Podjechałem kontrolnie zobaczyć jak sprawa się ma w te mrozy. No i kociołek sobie pyka, temperatura w domu oscyluje pomiędzy 16,6 a 17, czyli tak jak ustawiłem (histereza sterownika 0,4 stopnia). Na kotle dodałem jedną sekundę do czasu podawania, bo jakiś taki słabszy ten płomyczek i wolno wodę nagrzewa. A skoro glazurnik dalej świętuje, obniżyłem na weekend temperaturę do 16 stopni.
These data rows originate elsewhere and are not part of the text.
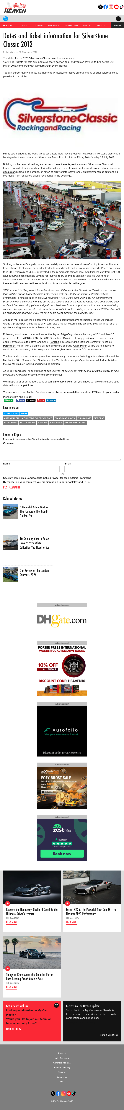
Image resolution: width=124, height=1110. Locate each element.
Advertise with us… (62, 1063)
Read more (11, 922)
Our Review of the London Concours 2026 (34, 573)
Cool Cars (87, 25)
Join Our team (62, 1058)
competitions (25, 385)
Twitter (30, 392)
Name (6, 463)
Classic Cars (23, 25)
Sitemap (62, 1072)
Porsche (54, 342)
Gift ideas (99, 418)
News (24, 413)
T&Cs (86, 482)
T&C (62, 1081)
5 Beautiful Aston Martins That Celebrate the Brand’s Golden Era (34, 511)
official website (100, 279)
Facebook (41, 392)
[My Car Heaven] (15, 7)
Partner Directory (62, 1067)
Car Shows (38, 25)
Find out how (13, 1029)
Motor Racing (27, 422)
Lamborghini (58, 349)
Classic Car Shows (65, 418)
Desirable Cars (71, 25)
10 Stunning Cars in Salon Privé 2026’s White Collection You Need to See (34, 543)
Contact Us (62, 1077)
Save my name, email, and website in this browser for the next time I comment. (47, 478)
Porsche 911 (9, 345)
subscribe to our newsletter (63, 392)
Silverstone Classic (39, 58)
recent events (62, 164)
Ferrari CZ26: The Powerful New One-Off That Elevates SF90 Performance (91, 912)
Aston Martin (80, 345)
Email (67, 463)
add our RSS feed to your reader (101, 392)
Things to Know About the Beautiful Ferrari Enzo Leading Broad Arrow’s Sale (30, 977)
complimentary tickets (60, 381)
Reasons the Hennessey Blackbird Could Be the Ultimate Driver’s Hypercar (31, 912)
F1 (45, 323)
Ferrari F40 (23, 338)
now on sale (62, 62)
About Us (62, 1053)
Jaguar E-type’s (61, 334)
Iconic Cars (101, 25)
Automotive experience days (36, 418)
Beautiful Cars (54, 25)
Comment (8, 443)
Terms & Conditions (108, 1035)
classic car (9, 171)
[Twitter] (100, 8)
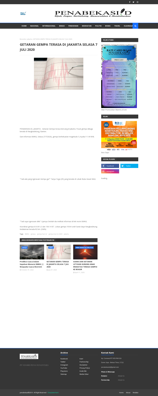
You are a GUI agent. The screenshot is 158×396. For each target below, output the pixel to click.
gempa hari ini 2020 (55, 234)
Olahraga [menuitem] (128, 26)
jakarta (29, 39)
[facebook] (130, 2)
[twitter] (133, 2)
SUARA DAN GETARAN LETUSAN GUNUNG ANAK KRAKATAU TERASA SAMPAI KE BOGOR (85, 265)
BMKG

Po skorygowaniu parametry grzewcze na dziś to:
- temp. zadana na regulatorze pokojowym: dzień 16, noc 16,6 stopnia,
- temp. zadana na kotle: 57 stopni,
- podawanie groszku: 6 sek,
- przerwa w podawaniu: 70 sek,
- przedmuch w podtrzymaniu: co 20 minut (z podaniem groszku),
- siła nadmuchu: 2 bieg z 10,
- przysłona wentylatora: 90 proc.,
- szyber w czopuchu przymknięty na przedostatni ząbek,
- podłogówka i boiler wyłączone, chodzą jedynie 4 grzejniki (2 na parterze, 2 na poddaszu).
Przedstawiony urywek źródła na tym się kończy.